**DOCUMENT PASSAGE:**
* START *
[NIFI-12232] Frequent "failed to connect node to cluster because local flow controller partially updated. Administrator should disconnect node and review flow for corruption" - ASF JIRA

Details

Type: Bug
Status: Resolved
Priority: Major
Resolution: Fixed
Affects Version/s: 1.23.2
Fix Version/s: 1.26.0, 2.0.0-M3
Component/s: Configuration Management
Labels:
None

Description

This is an issue that we have been observing in the 1.23.2 version of NiFi when we try upgrade,

Since Rolling upgrade is not supported in NiFi, we scale out the revision that is running and run a helm upgrade.

We have NIFI running in k8s cluster mode, there is a post job that call the Tenants and policies API. On a successful run it would run like this

set_policies() Action: 'read' Resource: '/flow' entity_id: 'ad2d3ad6-5d69-3e0f-95e9-c7feb36e2de5' entity_name: 'CN=nifi-api-admin' entity_type: 'USER'
set_policies() status: '200'
'read' '/flow' policy already exists. It will be updated...
set_policies() fetching policy inside -eq 200 status: '200'
set_policies() after update PUT: '200'
set_policies() Action: 'read' Resource: '/tenants' entity_id: 'ad2d3ad6-5d69-3e0f-95e9-c7feb36e2de5' entity_name: 'CN=nifi-api-admin' entity_type: 'USER'
set_policies() status: '200'

This job was running fine in 1.23.0, 1.22 and other previous versions. In 1.23.2, we are noticing that the job is failing very frequently with the error logs;

set_policies() Action: 'read' Resource: '/flow' entity_id: 'ad2d3ad6-5d69-3e0f-95e9-c7feb36e2de5' entity_name: 'CN=nifi-api-admin' entity_type: 'USER'
set_policies() status: '200'
'read' '/flow' policy already exists. It will be updated...
* END *
[Dataset rows]
* START *
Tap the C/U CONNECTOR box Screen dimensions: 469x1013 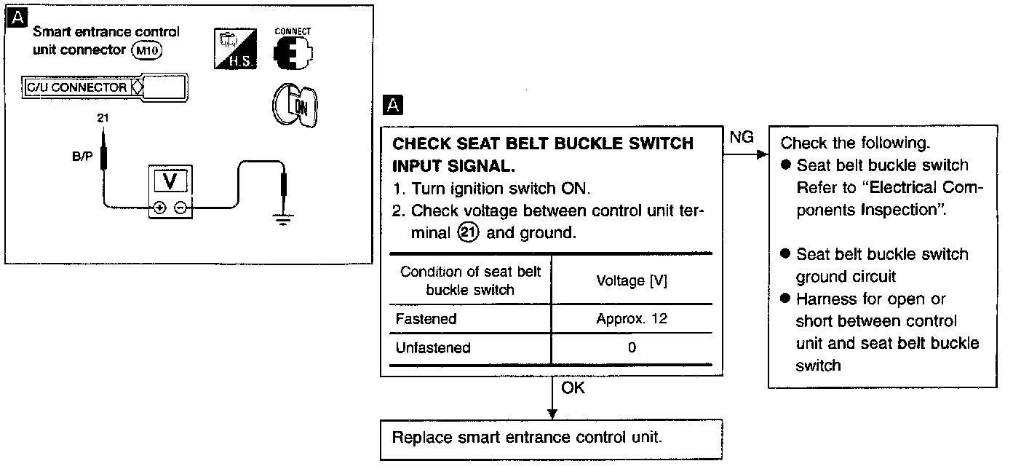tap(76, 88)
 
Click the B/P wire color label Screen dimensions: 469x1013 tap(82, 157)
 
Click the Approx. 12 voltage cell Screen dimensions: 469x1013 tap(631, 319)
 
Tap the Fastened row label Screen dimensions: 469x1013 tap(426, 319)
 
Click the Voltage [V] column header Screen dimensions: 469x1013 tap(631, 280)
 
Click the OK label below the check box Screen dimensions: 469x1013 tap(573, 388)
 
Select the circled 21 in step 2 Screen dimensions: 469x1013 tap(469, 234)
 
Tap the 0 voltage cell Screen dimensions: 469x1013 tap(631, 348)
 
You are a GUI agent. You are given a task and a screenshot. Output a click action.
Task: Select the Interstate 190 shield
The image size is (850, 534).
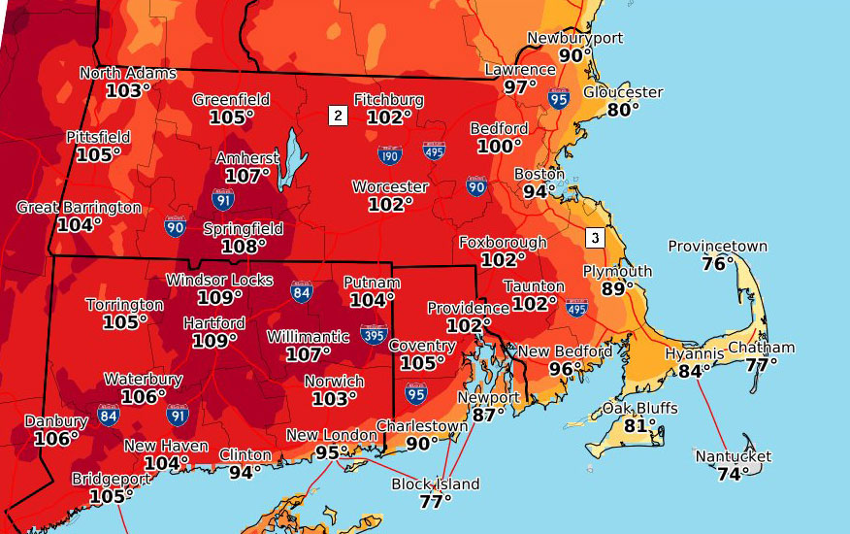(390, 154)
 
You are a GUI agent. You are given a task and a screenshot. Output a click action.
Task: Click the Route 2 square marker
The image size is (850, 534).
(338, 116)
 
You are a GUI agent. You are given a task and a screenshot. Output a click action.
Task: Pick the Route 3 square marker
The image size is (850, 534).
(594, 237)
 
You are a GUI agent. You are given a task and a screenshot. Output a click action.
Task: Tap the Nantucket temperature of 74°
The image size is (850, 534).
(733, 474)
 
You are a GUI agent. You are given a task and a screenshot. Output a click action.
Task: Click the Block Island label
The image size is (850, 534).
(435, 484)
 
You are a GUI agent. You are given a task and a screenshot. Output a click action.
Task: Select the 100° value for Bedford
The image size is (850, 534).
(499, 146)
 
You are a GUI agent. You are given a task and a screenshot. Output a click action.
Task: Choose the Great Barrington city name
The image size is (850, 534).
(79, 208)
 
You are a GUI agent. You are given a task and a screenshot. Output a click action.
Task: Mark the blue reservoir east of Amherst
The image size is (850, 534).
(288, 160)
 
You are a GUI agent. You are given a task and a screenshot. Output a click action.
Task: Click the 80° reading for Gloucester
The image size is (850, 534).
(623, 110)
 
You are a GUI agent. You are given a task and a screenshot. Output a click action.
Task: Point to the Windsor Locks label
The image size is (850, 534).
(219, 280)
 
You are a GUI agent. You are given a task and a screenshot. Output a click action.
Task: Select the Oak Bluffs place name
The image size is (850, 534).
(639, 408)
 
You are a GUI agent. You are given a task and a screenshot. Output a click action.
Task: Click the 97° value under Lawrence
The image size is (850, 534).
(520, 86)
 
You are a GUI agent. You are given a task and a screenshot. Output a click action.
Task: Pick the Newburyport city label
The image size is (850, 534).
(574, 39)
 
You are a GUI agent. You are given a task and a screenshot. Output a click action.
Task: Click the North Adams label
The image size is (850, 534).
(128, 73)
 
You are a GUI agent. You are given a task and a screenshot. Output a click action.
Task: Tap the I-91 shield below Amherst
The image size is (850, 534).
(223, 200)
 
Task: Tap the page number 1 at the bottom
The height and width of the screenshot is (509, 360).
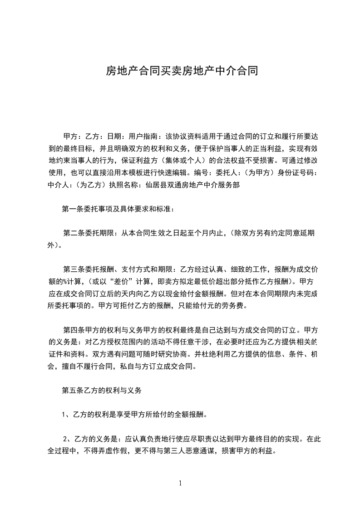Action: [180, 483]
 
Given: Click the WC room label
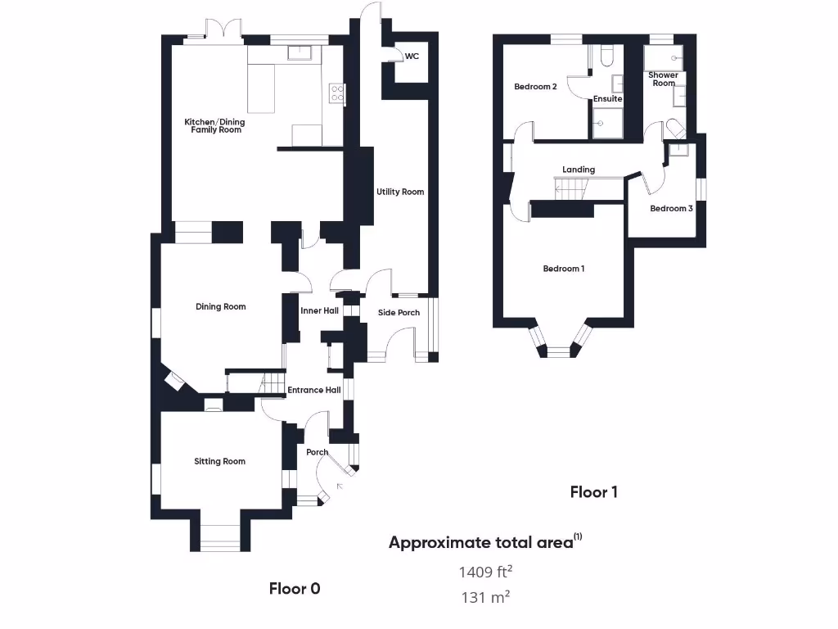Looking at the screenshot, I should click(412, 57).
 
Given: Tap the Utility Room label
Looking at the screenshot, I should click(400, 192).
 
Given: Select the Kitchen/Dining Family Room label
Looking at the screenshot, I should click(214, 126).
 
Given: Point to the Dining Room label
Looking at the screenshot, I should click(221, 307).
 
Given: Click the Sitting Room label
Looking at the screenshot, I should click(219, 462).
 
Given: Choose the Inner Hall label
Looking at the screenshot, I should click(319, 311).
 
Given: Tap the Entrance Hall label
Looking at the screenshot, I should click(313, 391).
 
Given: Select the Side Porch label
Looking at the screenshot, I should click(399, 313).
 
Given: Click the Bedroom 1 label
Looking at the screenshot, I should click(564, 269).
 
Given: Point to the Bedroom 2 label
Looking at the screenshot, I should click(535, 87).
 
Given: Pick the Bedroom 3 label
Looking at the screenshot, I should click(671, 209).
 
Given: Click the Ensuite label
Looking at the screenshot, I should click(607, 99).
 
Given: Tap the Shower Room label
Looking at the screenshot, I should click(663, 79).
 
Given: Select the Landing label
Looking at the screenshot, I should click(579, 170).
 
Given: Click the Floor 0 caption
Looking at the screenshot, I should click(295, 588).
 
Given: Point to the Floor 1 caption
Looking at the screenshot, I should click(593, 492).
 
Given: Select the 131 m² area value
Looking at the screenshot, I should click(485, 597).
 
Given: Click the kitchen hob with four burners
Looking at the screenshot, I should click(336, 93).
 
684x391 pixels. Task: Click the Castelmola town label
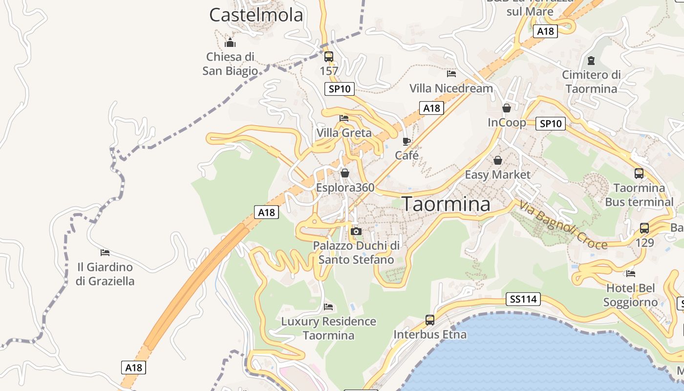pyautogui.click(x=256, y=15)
* END *
* START *
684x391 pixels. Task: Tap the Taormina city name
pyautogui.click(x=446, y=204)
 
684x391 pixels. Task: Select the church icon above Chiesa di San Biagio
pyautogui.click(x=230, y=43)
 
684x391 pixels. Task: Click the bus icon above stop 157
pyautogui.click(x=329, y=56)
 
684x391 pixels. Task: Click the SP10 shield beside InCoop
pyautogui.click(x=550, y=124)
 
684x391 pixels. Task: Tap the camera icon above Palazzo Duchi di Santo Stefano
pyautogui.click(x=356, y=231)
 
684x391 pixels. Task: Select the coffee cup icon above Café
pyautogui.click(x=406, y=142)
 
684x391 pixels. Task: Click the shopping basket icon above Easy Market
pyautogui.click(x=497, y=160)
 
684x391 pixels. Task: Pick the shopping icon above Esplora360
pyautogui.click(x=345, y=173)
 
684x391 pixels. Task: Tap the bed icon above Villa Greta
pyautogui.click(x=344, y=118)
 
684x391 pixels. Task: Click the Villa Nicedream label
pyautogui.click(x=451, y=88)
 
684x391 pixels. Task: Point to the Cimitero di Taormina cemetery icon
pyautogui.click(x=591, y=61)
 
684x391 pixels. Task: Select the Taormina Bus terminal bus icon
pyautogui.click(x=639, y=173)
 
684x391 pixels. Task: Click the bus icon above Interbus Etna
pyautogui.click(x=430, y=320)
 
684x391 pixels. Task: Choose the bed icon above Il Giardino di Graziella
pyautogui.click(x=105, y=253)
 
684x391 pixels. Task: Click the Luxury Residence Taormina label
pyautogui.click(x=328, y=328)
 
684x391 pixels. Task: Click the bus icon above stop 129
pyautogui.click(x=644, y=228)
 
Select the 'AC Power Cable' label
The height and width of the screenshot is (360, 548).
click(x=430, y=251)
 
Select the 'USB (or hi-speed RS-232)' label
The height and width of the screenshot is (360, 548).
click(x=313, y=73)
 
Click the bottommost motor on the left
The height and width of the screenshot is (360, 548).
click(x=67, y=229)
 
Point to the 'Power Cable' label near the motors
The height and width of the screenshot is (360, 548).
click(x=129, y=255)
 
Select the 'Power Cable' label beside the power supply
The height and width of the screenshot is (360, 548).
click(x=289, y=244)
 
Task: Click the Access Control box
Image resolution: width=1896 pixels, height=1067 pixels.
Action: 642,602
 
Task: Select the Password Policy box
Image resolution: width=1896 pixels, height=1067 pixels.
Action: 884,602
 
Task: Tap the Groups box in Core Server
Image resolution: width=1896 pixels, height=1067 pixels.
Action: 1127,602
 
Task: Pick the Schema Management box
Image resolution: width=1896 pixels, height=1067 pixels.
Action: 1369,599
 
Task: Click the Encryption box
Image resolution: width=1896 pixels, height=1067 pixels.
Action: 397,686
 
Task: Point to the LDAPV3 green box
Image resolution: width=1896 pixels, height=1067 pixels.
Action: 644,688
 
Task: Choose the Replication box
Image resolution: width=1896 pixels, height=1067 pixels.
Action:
* END *
* START *
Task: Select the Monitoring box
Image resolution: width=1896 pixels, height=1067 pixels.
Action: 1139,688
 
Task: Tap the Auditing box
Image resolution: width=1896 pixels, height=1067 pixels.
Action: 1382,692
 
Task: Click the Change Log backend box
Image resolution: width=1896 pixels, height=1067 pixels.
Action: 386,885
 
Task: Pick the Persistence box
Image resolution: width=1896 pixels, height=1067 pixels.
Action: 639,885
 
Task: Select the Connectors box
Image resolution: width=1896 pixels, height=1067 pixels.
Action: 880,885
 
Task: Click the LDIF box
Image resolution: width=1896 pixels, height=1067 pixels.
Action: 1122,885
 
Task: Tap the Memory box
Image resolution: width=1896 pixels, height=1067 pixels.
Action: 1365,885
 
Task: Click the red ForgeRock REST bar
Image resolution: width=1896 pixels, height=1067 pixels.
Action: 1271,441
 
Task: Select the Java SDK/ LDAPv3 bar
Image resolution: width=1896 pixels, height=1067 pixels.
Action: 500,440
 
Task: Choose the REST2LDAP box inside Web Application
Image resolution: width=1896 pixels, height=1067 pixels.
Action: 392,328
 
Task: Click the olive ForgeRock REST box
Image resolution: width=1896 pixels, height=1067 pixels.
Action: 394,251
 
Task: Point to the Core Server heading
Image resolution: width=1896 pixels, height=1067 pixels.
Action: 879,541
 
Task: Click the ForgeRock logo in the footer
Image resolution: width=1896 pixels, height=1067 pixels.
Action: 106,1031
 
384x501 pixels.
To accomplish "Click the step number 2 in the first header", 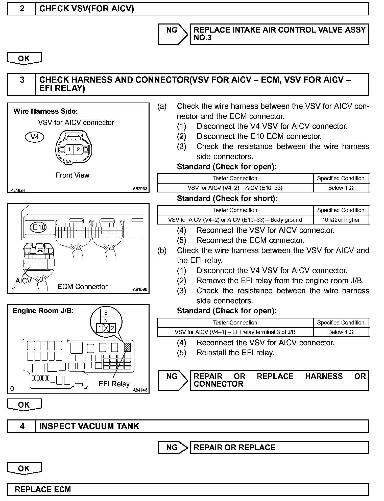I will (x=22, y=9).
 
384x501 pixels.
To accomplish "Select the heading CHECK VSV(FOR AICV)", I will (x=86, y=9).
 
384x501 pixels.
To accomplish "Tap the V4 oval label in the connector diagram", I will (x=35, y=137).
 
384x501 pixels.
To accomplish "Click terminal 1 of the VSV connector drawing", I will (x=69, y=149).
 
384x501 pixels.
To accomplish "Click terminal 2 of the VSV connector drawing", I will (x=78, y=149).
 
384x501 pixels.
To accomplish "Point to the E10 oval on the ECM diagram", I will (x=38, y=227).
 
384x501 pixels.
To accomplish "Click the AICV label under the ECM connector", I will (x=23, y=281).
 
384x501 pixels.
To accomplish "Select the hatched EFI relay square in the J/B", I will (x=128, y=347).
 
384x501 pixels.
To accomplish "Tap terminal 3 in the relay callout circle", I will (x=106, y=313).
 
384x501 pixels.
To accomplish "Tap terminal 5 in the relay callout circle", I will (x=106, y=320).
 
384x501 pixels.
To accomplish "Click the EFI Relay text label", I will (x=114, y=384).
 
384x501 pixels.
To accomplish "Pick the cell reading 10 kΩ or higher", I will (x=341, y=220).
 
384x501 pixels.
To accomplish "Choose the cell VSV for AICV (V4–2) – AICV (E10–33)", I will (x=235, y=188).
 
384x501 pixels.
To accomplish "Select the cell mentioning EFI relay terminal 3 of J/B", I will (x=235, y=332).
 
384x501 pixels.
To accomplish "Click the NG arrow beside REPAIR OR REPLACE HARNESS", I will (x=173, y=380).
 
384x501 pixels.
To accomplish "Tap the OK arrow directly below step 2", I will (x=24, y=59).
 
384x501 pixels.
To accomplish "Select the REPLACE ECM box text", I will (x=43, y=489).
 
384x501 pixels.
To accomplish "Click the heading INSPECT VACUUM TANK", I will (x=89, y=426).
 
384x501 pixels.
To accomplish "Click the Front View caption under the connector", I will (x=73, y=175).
* END *
**TASKS TO COMPLETE:**
• 1. For each statement, say whether it agrees with the JIRA issue, answering yes or no and quoting the words from the issue that decide it. (a) The issue's status is Resolved. (b) The bug affects version 1.26.0. (c) NiFi supports rolling upgrades.
• 2. Answer these questions from the JIRA issue:
(a) Which component is listed?
(b) Which APIs does the post job call?
(c) In which versions did the job run fine?
• 3. Retype the part of the JIRA issue from "This is an issue" down to "a helm upgrade.".
The records have no connection to the JIRA issue.

**OUTPUTS FOR THE TASKS:**
• 1.
(a) Yes: "Status: Resolved"
(b) No: "Affects Version/s: 1.23.2" (1.26.0 appears under "Fix Version/s: 1.26.0, 2.0.0-M3")
(c) No: "Since Rolling upgrade is not supported in NiFi"

• 2.
(a) Configuration Management
(b) The Tenants and policies API
(c) 1.23.0, 1.22 and other previous versions

• 3.
This is an issue that we have been observing in the 1.23.2 version of NiFi when we try upgrade,

Since Rolling upgrade is not supported in NiFi, we scale out the revision that is running and run a helm upgrade.